The pathophysiology of the PSR has not been clearly elucidated. The sneeze, or sternutatory reflex, involves an afferent arc from the upper anterior nose through the anterior ethmoidal branch of the ophthalmic division of the trigeminal nerve, and from the lower nose and orbit via the maxillary division [2, 3]. One proposed mechanism of the PSR includes optic-trigeminal summation in which persistent light exposure relaying signals via the optic and trigeminal nerves may lead to increased sensitivity in the maxillary rather than ophthalmic branch, resulting in a sneeze rather than photophobia. Alternatively, ocular sensory input could lead to activation of neighbouring neurons involved in the sneeze response due to parasympathetic generalisation [2].

There is no recognised management for PSR. A military report demonstrated that interference filters were ineffective, suggesting that PSR appears to be mediated by changes in light intensity, rather than wavelength [3].

When examining patients on the slit lamp, PSR may be an unpredictable challenge to the physical integrity of the patient-doctor relationship. For the Neurologist who may have his/her face in extreme proximity to the patient’s face when using the direct ophthalmoscope, the PSR may prove infectious. Sneezing has also been reported to result in rib fractures in osteoporotic patients, spontaneous abortion, ruptured intracranial aneurysm, aortic dissection, intervertebral disc prolapse leading to quadriplegia, and death [4, 5].

Over 35 years, six patients who demonstrated PSR were examined in a suburban Ophthalmological practice. Five patients were males aged 25 to 81, with PSR for 6–20 years, and the sixth patient was an eight-week old female.

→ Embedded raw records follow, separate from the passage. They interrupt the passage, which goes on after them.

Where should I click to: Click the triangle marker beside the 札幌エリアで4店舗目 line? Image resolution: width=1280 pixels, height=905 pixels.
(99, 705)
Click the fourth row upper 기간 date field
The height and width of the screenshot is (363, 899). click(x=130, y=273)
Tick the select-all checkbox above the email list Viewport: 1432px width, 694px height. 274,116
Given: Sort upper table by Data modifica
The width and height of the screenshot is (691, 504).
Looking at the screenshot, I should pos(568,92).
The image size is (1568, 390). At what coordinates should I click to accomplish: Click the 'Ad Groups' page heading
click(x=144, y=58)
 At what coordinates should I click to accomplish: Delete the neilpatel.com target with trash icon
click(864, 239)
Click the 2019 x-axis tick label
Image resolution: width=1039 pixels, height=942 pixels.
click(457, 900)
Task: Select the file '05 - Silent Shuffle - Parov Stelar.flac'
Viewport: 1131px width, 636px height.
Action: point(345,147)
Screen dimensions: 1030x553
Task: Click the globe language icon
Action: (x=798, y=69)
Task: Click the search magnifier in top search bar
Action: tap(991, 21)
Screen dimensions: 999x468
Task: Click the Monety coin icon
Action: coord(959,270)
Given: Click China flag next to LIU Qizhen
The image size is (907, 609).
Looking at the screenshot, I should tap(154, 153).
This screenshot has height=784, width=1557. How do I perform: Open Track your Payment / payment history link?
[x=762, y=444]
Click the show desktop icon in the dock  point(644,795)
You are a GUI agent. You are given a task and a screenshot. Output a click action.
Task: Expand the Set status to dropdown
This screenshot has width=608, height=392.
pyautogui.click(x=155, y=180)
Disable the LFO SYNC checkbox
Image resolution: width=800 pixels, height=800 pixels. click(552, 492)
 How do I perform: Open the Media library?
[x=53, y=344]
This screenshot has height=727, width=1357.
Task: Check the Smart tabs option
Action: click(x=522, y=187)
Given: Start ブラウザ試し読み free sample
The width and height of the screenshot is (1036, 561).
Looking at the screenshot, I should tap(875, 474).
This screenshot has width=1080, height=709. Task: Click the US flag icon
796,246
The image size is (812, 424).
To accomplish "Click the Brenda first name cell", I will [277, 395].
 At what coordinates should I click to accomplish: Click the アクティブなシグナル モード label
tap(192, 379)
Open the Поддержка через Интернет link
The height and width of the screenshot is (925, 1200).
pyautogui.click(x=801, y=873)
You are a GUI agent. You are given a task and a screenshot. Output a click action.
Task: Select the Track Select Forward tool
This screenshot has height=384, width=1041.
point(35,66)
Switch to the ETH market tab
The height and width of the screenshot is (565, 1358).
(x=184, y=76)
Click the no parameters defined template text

One patient offered a practical approach to minimising the PSR during clinical examination by utilising the Philtral Pressure Technique (PPT). This involved firm digital pressure applied by the patient’s index finger transversely to the skin of the sub-philtral region, directed posterosuperiorly onto the maxilla (Fig. 1). This was successful in preventing the PSR in three patients in whom it was necessary for clinical management.

Fig. 1
figure 1

a, b The anatomy and physiology of the PPT. Mechanism: Firm transverse pressure applied to the skin of sub-philtral region, directed posterosuperiorly onto the bone, and towards the anterior superior alveolar branch of the infraorbital nerve

One possible mechanism of the PPT is stimulation of local mechanoreceptors that may override the trigeminal nerve irritation. Alternatively, it may interfere with the coactivation of neighbouring parasympathetic fibres, preventing the PSR. The PPT may act as a ‘sensory trick’ (geste antagoniste), analogous to rubbing of the eyelid to reduce Benign Essential Blepharospasm.

PSR may prove a challenge in undertaking neuro-ophthalmological examinations. To date, there is no recognised management protocol for PSR in the clinical environment. The PPT technique was offered as a solution by one of the patients reported in this case series. PPT in the management of PSR remains to be tested in clinical trials.